__Requirement__.
Output every entry exactly, from the first line to the last.

[[ Given information, beginning ]]

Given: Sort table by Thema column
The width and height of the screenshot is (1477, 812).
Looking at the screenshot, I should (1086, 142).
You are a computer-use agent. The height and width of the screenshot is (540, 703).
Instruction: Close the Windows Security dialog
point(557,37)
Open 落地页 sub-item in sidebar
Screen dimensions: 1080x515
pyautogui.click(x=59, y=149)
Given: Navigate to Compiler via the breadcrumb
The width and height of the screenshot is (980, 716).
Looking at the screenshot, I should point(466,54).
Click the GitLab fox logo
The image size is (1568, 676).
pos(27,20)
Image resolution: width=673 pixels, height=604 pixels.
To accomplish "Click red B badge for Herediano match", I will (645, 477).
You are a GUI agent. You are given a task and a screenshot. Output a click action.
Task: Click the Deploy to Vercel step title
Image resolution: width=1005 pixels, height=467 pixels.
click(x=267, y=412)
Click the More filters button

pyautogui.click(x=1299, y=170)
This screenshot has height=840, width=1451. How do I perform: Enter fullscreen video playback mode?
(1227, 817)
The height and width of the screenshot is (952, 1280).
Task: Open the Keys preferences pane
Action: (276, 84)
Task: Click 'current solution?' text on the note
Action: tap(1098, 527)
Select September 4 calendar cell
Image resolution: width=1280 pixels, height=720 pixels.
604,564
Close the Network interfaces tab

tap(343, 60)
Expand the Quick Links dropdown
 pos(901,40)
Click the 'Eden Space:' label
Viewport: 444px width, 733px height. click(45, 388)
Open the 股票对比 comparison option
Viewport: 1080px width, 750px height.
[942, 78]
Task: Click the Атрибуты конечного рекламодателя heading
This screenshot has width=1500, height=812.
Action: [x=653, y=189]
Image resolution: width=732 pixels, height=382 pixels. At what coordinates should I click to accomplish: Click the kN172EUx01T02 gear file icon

[[ Given information, end ]]

__Result for this exercise__.
Given: Sort table by Thema column
The width and height of the screenshot is (1477, 812).
Looking at the screenshot, I should (1086, 142).
You are a computer-use agent. The height and width of the screenshot is (540, 703).
Instruction: Close the Windows Security dialog
point(557,37)
Open 落地页 sub-item in sidebar
Screen dimensions: 1080x515
pyautogui.click(x=59, y=149)
Given: Navigate to Compiler via the breadcrumb
The width and height of the screenshot is (980, 716).
Looking at the screenshot, I should point(466,54).
Click the GitLab fox logo
The image size is (1568, 676).
pos(27,20)
Image resolution: width=673 pixels, height=604 pixels.
To accomplish "Click red B badge for Herediano match", I will (645, 477).
You are a GUI agent. You are given a task and a screenshot. Output a click action.
Task: Click the Deploy to Vercel step title
Image resolution: width=1005 pixels, height=467 pixels.
click(x=267, y=412)
Click the More filters button

pyautogui.click(x=1299, y=170)
This screenshot has height=840, width=1451. How do I perform: Enter fullscreen video playback mode?
(1227, 817)
The height and width of the screenshot is (952, 1280).
Task: Open the Keys preferences pane
Action: (276, 84)
Task: Click 'current solution?' text on the note
Action: tap(1098, 527)
Select September 4 calendar cell
Image resolution: width=1280 pixels, height=720 pixels.
604,564
Close the Network interfaces tab

tap(343, 60)
Expand the Quick Links dropdown
 pos(901,40)
Click the 'Eden Space:' label
Viewport: 444px width, 733px height. click(45, 388)
Open the 股票对比 comparison option
Viewport: 1080px width, 750px height.
[942, 78]
Task: Click the Атрибуты конечного рекламодателя heading
This screenshot has width=1500, height=812.
Action: [x=653, y=189]
Image resolution: width=732 pixels, height=382 pixels. At what coordinates should I click to accomplish: Click the kN172EUx01T02 gear file icon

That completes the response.